Consider a review of your resident’s level of alertness, disorientation or any other notable deviations from a patient’s usual presentation. Alterations in mental status can be signs of the onset of illness, and sensitivity to these changes in mental state can be used as a catalyst for facility staff to obtain the needed care on behalf of the resident. 

3. Reaching out for referrals.

For those patients returning to a SNF from acute care related to COVID-19 infection, early referral to neuropsychology is important. Neuropsychological assessment is needed to establish the patient’s current level of functioning so that tailored recommendations can be made for the patient’s care in the near term. Early assessment will also allow for better detection of improvements or changes that may occur over time.

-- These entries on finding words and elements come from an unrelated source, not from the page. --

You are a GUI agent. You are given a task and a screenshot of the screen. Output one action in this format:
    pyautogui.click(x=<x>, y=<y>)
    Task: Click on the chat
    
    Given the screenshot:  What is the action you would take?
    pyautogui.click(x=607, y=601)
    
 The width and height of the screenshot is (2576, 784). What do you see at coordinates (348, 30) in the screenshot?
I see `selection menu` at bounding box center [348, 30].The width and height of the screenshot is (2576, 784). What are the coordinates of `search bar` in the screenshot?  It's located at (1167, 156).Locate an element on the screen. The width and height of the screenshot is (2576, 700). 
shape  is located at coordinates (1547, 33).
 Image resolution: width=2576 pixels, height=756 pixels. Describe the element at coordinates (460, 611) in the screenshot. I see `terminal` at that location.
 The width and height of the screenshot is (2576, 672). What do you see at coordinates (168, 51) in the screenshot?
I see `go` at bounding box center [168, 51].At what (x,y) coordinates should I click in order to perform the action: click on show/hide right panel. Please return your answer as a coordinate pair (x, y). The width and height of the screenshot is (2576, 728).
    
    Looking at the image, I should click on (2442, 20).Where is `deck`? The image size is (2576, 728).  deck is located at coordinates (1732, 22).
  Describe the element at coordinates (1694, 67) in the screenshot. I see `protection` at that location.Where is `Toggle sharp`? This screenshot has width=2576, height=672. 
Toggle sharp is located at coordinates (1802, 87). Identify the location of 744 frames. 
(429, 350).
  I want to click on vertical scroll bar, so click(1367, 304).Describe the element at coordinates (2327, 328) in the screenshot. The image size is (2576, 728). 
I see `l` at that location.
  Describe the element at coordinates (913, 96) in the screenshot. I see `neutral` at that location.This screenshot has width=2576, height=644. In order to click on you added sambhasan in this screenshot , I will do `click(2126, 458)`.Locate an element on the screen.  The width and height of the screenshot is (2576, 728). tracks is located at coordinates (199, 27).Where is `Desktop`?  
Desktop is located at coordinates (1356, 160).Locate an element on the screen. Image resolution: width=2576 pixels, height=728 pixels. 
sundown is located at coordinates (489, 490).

4. Evaluating mood symptoms post COVID-19.

Neuropsychological assessments also examine the patient’s mood symptoms and psychological stress that may follow COVID-19 illness and treatment. These mood symptoms can also impact cognition, thus making the need for comprehensive testing critical for understanding the patient’s needs and assisting in their recovery.

5. Not waiting. With all the associated stressors arising during the current pandemic, the time to act is now. Being proactive and reaching out to all medical professionals, including neuropsychologists, will help reduce the clinical workload, reduce morbidity by identifying at-risk patients and support the creation of customized care plans.

Ari Kalechstein, Ph.D., is president and CEO of  Executive Mental Health and offers 24 years of experience as a licensed psychologist in California and Nevada. His areas of expertise include all aspects of geropsychology, forensic work and addiction.